Below are entries; copy exactly the lines from the one with "TFT (294, 569)" through the one with "آسان گزین (272, 2558)", both included, and leave out the rest.

Data items
---------------

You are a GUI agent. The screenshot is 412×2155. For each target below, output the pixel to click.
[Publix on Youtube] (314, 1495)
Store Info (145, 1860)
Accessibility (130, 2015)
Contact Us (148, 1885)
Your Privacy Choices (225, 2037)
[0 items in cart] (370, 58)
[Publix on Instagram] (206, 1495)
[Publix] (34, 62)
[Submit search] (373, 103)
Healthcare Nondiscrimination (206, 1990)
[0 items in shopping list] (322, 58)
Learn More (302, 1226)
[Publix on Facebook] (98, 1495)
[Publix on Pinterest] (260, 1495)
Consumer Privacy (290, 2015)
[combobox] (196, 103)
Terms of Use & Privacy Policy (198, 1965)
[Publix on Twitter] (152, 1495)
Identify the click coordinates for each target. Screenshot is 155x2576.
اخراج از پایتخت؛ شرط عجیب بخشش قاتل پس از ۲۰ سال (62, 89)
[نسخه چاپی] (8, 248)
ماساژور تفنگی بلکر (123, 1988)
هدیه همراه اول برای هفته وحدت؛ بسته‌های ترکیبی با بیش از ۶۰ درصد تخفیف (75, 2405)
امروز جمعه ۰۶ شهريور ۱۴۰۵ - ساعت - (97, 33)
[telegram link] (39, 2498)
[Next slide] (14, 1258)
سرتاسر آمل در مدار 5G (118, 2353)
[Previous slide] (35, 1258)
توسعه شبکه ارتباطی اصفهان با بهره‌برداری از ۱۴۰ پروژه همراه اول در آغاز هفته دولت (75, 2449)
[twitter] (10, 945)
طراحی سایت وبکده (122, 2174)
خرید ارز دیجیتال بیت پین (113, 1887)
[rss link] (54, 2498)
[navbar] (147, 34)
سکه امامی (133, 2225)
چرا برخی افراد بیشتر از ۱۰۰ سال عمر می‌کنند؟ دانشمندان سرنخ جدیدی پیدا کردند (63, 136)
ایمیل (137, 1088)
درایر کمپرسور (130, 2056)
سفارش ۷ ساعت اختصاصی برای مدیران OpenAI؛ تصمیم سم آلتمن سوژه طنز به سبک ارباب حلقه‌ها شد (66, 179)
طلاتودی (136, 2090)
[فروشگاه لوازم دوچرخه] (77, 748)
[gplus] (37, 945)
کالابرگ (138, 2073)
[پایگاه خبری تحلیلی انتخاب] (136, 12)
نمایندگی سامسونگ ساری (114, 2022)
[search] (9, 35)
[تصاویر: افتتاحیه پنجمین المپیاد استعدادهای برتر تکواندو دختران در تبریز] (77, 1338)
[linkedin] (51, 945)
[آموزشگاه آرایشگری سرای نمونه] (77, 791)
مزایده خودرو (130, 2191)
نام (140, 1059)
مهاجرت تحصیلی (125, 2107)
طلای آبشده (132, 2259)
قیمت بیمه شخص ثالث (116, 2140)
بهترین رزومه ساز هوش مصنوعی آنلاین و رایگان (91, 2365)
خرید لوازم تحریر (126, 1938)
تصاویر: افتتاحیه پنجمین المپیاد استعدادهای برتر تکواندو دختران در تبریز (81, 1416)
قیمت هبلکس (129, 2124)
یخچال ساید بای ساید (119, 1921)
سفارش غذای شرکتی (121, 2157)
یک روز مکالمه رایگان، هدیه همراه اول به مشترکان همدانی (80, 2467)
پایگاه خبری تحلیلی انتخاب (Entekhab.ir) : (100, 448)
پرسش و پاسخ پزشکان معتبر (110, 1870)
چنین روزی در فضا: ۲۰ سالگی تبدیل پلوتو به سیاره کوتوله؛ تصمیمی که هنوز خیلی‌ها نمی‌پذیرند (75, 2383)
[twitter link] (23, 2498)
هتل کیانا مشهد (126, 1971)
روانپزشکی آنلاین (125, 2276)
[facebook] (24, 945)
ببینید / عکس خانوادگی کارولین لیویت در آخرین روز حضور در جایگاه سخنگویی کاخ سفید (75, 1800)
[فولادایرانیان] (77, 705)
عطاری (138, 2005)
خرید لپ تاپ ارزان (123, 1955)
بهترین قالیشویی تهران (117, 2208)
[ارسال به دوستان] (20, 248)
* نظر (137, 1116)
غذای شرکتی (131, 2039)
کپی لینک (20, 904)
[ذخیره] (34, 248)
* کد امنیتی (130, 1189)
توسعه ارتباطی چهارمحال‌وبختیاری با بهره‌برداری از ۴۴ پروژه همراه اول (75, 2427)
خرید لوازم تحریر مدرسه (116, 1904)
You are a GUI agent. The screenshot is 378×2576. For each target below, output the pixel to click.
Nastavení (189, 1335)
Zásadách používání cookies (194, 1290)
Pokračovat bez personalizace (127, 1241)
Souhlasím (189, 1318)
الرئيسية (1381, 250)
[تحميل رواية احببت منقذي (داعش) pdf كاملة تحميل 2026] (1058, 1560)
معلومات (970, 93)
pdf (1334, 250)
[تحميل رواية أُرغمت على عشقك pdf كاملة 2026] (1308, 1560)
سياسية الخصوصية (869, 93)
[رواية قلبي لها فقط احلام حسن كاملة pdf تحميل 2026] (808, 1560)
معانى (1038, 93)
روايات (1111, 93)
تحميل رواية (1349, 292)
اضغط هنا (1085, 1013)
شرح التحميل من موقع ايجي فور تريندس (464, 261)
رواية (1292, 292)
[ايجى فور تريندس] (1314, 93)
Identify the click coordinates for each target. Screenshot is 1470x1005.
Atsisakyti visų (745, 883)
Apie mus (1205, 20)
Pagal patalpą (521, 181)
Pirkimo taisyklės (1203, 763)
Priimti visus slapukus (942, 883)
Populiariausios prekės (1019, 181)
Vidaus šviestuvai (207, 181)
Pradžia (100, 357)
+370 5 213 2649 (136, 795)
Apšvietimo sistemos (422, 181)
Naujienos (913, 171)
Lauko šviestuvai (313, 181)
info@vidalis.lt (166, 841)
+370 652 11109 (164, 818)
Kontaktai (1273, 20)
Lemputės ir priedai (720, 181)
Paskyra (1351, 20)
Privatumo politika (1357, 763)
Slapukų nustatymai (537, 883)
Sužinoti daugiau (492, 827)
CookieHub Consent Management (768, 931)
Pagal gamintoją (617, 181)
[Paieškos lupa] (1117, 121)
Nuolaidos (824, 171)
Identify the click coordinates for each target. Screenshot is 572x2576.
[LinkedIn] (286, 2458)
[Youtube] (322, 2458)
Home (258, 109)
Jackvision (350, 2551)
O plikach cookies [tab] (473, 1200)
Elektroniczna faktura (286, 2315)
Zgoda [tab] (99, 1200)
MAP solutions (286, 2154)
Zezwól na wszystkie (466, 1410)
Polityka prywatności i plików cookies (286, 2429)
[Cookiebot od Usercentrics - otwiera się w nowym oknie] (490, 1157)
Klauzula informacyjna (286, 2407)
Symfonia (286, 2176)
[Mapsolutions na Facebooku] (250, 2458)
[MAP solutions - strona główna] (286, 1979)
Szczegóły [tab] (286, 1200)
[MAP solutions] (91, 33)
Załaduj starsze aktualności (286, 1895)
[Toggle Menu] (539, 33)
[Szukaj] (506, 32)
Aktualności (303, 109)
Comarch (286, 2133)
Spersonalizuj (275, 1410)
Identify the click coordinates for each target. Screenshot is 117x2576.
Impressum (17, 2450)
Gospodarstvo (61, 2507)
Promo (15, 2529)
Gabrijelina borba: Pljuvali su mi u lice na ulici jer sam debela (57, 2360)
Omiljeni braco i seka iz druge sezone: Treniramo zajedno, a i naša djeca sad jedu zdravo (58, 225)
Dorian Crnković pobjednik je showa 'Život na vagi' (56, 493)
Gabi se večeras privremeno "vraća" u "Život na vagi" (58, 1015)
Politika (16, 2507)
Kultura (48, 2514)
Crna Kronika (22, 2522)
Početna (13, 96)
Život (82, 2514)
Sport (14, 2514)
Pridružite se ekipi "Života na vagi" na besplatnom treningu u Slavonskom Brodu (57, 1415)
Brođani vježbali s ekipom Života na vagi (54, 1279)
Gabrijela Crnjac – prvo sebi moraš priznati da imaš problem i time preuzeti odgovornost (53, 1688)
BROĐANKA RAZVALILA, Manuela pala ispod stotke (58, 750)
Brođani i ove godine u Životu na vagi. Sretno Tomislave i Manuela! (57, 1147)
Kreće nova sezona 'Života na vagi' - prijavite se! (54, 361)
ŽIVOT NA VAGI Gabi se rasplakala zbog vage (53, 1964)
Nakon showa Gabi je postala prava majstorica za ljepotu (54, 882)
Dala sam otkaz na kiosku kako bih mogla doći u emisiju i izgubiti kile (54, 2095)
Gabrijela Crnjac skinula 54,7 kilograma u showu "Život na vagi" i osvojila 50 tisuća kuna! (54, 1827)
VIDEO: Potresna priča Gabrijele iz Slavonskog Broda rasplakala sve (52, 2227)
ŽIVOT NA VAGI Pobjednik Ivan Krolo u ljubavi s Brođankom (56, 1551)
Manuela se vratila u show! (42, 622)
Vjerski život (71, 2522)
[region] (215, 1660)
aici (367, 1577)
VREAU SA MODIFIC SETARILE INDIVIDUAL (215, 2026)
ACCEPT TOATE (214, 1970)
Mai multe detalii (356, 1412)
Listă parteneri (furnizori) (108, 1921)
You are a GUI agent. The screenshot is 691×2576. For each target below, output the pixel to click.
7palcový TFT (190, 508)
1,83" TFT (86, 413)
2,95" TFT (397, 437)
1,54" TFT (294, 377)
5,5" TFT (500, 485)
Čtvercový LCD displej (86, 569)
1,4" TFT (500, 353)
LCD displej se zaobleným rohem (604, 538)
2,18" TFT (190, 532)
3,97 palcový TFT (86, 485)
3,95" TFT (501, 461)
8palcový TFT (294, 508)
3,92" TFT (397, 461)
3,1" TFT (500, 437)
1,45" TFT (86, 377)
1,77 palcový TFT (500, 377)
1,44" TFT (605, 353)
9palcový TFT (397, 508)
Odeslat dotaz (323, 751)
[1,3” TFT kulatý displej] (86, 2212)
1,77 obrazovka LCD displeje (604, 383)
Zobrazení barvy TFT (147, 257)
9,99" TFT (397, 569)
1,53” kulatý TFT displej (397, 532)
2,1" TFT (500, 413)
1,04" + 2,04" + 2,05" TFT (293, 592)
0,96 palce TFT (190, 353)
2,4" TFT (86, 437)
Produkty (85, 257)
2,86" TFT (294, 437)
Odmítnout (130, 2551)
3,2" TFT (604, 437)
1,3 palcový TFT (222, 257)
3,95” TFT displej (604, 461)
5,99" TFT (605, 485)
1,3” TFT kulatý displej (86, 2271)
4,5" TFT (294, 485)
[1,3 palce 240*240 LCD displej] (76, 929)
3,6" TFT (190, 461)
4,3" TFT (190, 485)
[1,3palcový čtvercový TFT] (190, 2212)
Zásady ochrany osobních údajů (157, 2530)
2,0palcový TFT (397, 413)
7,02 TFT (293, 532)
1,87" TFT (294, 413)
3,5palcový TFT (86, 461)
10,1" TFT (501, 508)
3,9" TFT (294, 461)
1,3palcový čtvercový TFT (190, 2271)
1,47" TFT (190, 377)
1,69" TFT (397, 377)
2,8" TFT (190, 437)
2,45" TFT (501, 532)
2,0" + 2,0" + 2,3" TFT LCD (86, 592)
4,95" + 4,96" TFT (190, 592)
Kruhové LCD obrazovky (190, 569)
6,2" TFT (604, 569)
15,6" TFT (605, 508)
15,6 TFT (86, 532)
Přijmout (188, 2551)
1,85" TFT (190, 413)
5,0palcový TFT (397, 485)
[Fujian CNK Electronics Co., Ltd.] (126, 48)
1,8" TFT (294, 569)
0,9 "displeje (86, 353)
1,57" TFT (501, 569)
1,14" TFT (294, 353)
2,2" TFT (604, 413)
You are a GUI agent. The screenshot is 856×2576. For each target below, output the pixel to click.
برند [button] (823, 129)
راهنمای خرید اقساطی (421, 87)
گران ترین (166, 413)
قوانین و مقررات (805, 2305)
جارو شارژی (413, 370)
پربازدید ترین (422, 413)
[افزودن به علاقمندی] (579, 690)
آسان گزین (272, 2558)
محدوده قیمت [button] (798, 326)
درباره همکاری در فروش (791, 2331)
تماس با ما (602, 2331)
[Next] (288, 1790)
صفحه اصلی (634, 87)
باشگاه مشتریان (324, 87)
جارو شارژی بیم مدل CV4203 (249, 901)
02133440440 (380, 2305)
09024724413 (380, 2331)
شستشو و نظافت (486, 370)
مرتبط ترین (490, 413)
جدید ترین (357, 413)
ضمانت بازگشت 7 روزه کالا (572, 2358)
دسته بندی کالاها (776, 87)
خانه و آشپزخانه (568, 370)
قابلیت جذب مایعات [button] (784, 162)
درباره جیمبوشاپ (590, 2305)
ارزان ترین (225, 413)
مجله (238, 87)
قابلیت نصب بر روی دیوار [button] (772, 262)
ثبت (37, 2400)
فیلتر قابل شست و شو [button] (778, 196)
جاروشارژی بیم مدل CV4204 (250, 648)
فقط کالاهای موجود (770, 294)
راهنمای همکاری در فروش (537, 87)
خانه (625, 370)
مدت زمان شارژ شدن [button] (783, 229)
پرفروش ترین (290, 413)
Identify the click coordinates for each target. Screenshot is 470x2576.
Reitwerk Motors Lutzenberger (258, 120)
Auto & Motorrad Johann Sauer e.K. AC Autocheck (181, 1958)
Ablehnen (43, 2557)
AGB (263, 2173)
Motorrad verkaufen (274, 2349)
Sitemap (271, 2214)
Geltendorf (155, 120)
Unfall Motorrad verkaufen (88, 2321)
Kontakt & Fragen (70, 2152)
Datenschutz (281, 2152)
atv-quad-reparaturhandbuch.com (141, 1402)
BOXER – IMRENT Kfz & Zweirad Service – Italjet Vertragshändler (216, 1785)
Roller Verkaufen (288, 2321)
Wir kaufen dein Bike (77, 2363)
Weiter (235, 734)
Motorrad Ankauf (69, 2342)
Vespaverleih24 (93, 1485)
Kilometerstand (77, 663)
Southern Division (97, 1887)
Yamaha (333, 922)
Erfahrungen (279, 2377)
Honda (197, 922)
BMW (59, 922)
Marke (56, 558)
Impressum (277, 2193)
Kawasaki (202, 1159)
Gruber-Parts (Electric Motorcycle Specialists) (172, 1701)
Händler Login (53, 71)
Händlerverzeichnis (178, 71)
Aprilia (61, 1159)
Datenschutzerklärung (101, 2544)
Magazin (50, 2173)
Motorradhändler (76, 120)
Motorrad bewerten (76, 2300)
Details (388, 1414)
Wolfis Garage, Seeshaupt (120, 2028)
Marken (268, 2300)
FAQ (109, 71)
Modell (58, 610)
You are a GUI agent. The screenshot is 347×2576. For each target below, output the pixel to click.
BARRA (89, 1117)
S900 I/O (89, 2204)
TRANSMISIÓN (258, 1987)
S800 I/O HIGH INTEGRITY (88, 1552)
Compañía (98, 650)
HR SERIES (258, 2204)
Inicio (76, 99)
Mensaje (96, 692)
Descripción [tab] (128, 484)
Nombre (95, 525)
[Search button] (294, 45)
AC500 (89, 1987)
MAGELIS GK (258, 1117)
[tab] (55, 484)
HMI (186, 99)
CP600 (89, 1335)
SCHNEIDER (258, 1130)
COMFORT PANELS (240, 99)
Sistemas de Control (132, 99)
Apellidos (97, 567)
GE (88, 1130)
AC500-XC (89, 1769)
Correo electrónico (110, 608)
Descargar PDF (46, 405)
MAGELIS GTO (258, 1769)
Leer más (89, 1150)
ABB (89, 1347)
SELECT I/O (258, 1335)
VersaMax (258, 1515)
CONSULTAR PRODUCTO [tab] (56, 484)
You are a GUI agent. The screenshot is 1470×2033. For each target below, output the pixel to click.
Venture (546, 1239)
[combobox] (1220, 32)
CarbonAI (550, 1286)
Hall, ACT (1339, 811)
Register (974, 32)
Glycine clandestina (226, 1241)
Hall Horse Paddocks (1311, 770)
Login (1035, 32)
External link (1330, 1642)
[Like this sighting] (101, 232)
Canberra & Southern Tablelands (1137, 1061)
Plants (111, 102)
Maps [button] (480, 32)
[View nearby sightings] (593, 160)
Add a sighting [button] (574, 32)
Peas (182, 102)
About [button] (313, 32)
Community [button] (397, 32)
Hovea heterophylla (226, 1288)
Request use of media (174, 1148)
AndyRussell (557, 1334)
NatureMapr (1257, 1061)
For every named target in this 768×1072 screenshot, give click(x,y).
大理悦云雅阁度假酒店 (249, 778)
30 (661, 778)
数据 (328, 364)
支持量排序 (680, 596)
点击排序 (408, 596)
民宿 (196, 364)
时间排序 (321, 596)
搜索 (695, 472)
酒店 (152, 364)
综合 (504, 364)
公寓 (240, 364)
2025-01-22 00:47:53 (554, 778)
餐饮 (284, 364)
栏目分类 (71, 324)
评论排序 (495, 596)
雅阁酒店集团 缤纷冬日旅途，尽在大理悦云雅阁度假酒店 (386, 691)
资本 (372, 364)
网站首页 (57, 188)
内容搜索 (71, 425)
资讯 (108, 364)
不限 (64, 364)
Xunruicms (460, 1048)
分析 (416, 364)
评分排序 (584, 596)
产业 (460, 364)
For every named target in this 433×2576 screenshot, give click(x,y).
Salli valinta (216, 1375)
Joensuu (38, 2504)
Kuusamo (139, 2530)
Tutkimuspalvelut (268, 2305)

---------------

> Final answer:
1,8" TFT (294, 569)
0,9 "displeje (86, 353)
1,57" TFT (501, 569)
1,14" TFT (294, 353)
2,2" TFT (604, 413)
You are a GUI agent. The screenshot is 856×2576. For each target below, output the pixel to click.
برند [button] (823, 129)
راهنمای خرید اقساطی (421, 87)
گران ترین (166, 413)
قوانین و مقررات (805, 2305)
جارو شارژی (413, 370)
پربازدید ترین (422, 413)
[افزودن به علاقمندی] (579, 690)
آسان گزین (272, 2558)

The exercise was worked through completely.